I've wasted my life on my appearance :'(

Yasmine

One last chance
When I was out on saturday for my friends birthday, it was the first time I was going out with my friends clubbing and not drinking. I felt alright in the first two hours of the party but after a while, when everyone gets drunk, and you're the only one who isn't, it can really be irratating, feeling left out and just get bored.

Most of the time I was reflecting on what I have been doing all my life, from childhood to my teen years, and I realised that, I have never had fun, I never enjoyed myself, not really.

I never played like the normal kids did because I was scared of others picking fun on me, since I was the only obese child in my class, well I actually saw that I was the biggest even in the playground. In secondary school it got worse, the taunting went from hurtful to heartbreaking. I never left the house, only to go to school. I was terrified of being seen by others because I knew what they were thinking. I never went to parties, I always kept to myself, all because of my image.

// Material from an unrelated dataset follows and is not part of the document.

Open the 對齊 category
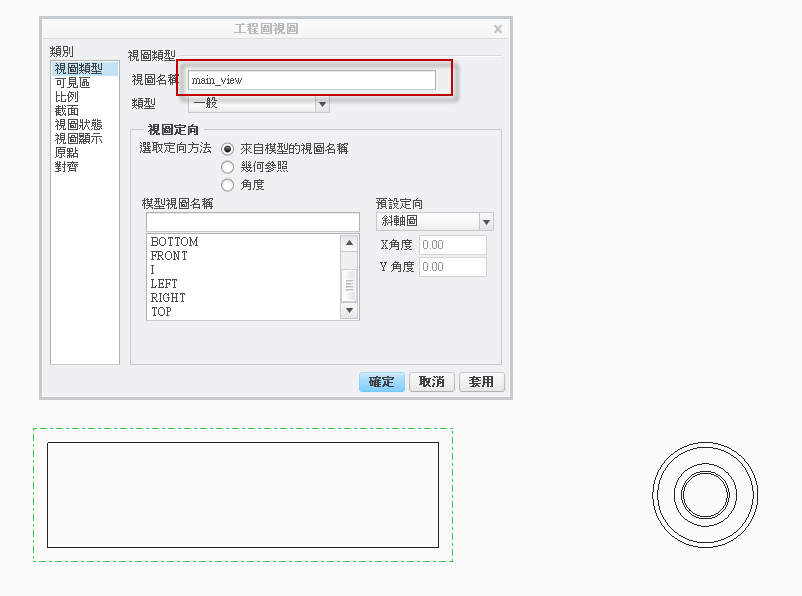The height and width of the screenshot is (596, 802). [66, 166]
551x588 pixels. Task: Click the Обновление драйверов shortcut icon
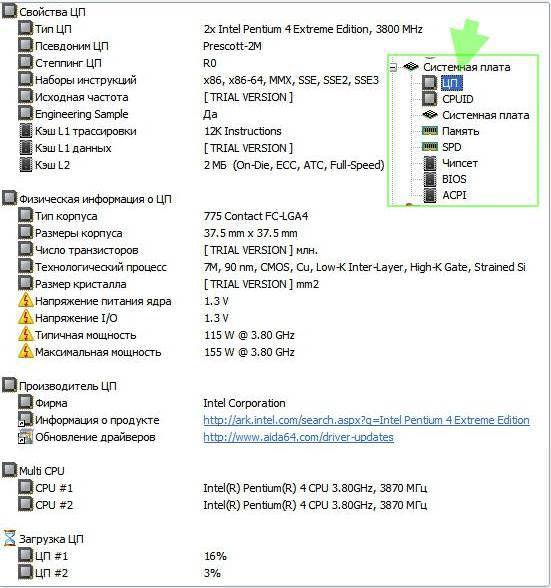[x=26, y=437]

Even now, 19 years old, and I still don't allow myself to act the age I am. I am yet again punishing myself because of my appearance. I find that dieting is a punishment for me being the weight I am, even though 80% of my obesity was not my doing. I was born a whopping 13lbs, was obese throughout my kid and teen years, not obese anymore but I still feel that I am way too big.

The sad thing is, is that I can't get those years back, I know I'm still young but, I've missed out on so much :break_diet: It really isn't fair.

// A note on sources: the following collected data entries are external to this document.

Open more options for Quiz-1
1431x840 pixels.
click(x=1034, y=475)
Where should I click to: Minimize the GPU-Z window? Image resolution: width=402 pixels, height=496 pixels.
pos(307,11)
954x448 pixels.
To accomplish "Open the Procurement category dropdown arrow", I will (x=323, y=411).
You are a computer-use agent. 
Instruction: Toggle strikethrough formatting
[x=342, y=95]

Sorry for the negativity I just really needed to share this.
 
well it may sound like a negative,but it's a positive that you've realised now and can change:)
 
But at the age you are you will have your weight sorted before you hit your 20s. Do it for then and enjoy the rest of your life!

Wish I would have sorted my at 19 and not waited until 32! I did kinda get on track when I was 22, but fell off the wagon.

Sometimes these moments of self reflection help us realise what we want, and what we need to do to get to it.

Good luck
 
Like you I have been big most of my life, but I have left it till now to sort it out. I am 46 and feel I should have done it sooner but I can't turn the clock back.
We can never get them years back, but we can look forward now, we are on track. !!!!!!
You are still young and you have made one of life's big decision. ... To be slim and healthily.
Because of what you have been though in your younger life it as made you in to strong woman now.
You can do and you are doing for you, no one else.
((((((((BIG HUG))))))))
 
And I'm 56!!!
My LLC would say don't waste your time on shoulda, woulda, coulda.
Look forwards. Yasmine, you are young, you are tall, you are pretty and you are not huge, you haven't got shed loads of weight to lose.
In a few months you'll be a "normal" healthy size, you won't feel so self-conscious (all young people do), you'll be able to wear what you like and go out socialising with friends.
The world will be there for the taking - enjoy it.
You'll be great as long as you don't revert back to your old ways when you get to your goal.
A healthy lifestyle needs to become part of your life.
Don't waste time on regrets. Enjoy life NOW.
Good luck. :)
 
I wish I had have had the forethought to sort myself out at 19...I wasted not only my teens but twenties too. You're soo young and if you stick with it you'll have so much of your youth left to enjoy. It IS a postive that you've realised it now and not another 15 years from now. xx
 
Thanks everyone for the support. It's just really hard to let go, but I addressed this issue in group so I don't feel that bad about it. I guess there is nothing I can do but to just start a new now :)
 
Aww, that's exactly the way to think of it Yasmine!... Today is the start of a whole new you... you're doing it, you're not gonna recognice yourself, so confident and sociable... ;)

You're doing so well hunny... and such efforts deserve great rewards... and you're in for them, I can tell!

Keep with it... We're all here for you if you need us... :)

xx
 
Thanks Pinkie I always try to remind myself the happiness being a size 10 brought a year ago. I also have a dress I keep to keep me focused. I can party in it when I reach target and make my boyfriend fall in love all over again ;)
 
All I can say is atleast you're doing something about it and you're doing well by the looks of it!

With me it was the other way around when I was younger, I used to be a stick and some people said I looked disgusting but then the years finally caught up with me and because of life changes I went from being super skinny to overweight and now I'm trying to lose it just to have an average BMI, I don't want to be like a stick again either because I've seen some pictures of myself when I was younger and I do actually look unhealthy being skinny.
 
True say but I wished I was slim when young no matter how much I ate. I have a friend who's like that. She can eat around 3000 calories a day and she will not gain weight even though she is desperetly trying to. I know it will catch up with her by the time she's 30 or so but I wouldn't mind that happening to me lol.